### Given information
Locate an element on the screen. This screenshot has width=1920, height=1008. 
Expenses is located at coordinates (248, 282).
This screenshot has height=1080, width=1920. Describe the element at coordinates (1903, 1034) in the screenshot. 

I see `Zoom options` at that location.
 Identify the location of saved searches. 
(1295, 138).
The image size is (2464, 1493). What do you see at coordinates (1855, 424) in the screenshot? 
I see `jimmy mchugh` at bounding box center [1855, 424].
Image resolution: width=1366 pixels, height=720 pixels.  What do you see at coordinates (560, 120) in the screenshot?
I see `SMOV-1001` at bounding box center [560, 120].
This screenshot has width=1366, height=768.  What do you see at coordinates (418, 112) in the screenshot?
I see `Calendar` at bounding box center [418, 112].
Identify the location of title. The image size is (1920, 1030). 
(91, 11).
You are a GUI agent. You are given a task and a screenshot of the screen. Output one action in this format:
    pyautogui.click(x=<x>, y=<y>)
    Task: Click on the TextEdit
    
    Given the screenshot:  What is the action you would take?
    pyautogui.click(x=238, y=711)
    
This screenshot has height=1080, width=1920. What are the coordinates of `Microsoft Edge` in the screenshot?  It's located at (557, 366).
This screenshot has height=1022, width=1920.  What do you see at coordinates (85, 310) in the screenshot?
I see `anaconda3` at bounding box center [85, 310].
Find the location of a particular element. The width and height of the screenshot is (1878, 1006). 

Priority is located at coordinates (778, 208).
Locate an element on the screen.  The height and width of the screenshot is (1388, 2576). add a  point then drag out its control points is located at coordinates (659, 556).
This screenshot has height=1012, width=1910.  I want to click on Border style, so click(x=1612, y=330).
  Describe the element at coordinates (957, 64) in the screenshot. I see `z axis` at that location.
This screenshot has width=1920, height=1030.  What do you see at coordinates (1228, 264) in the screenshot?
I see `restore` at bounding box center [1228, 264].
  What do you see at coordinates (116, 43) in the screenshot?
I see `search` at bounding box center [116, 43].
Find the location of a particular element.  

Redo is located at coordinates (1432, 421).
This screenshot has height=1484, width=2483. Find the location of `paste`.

### Requirements
Rewrite the lines above as a numbered list, leaving out the blank lines.

### Written response
1. Locate an element on the screen. This screenshot has width=1920, height=1008. 
2. Expenses is located at coordinates (248, 282).
3. This screenshot has height=1080, width=1920. Describe the element at coordinates (1903, 1034) in the screenshot. 
4. I see `Zoom options` at that location.
5.  Identify the location of saved searches. 
6. (1295, 138).
7. The image size is (2464, 1493). What do you see at coordinates (1855, 424) in the screenshot? 
8. I see `jimmy mchugh` at bounding box center [1855, 424].
9. Image resolution: width=1366 pixels, height=720 pixels.  What do you see at coordinates (560, 120) in the screenshot?
10. I see `SMOV-1001` at bounding box center [560, 120].
11. This screenshot has width=1366, height=768.  What do you see at coordinates (418, 112) in the screenshot?
12. I see `Calendar` at bounding box center [418, 112].
13. Identify the location of title. The image size is (1920, 1030). 
14. (91, 11).
15. You are a GUI agent. You are given a task and a screenshot of the screen. Output one action in this format:
16.     pyautogui.click(x=<x>, y=<y>)
17.     Task: Click on the TextEdit
18.     Given the screenshot:  What is the action you would take?
19.     pyautogui.click(x=238, y=711)
20. This screenshot has height=1080, width=1920. What are the coordinates of `Microsoft Edge` in the screenshot?  It's located at (557, 366).
21. This screenshot has height=1022, width=1920.  What do you see at coordinates (85, 310) in the screenshot?
22. I see `anaconda3` at bounding box center [85, 310].
23. Find the location of a particular element. The width and height of the screenshot is (1878, 1006). 
24. Priority is located at coordinates (778, 208).
25. Locate an element on the screen.  The height and width of the screenshot is (1388, 2576). add a  point then drag out its control points is located at coordinates (659, 556).
26. This screenshot has height=1012, width=1910.  I want to click on Border style, so click(x=1612, y=330).
27.   Describe the element at coordinates (957, 64) in the screenshot. I see `z axis` at that location.
28. This screenshot has width=1920, height=1030.  What do you see at coordinates (1228, 264) in the screenshot?
29. I see `restore` at bounding box center [1228, 264].
30.   What do you see at coordinates (116, 43) in the screenshot?
31. I see `search` at bounding box center [116, 43].
32. Find the location of a particular element.  
33. Redo is located at coordinates (1432, 421).
34. This screenshot has height=1484, width=2483. Find the location of `paste`.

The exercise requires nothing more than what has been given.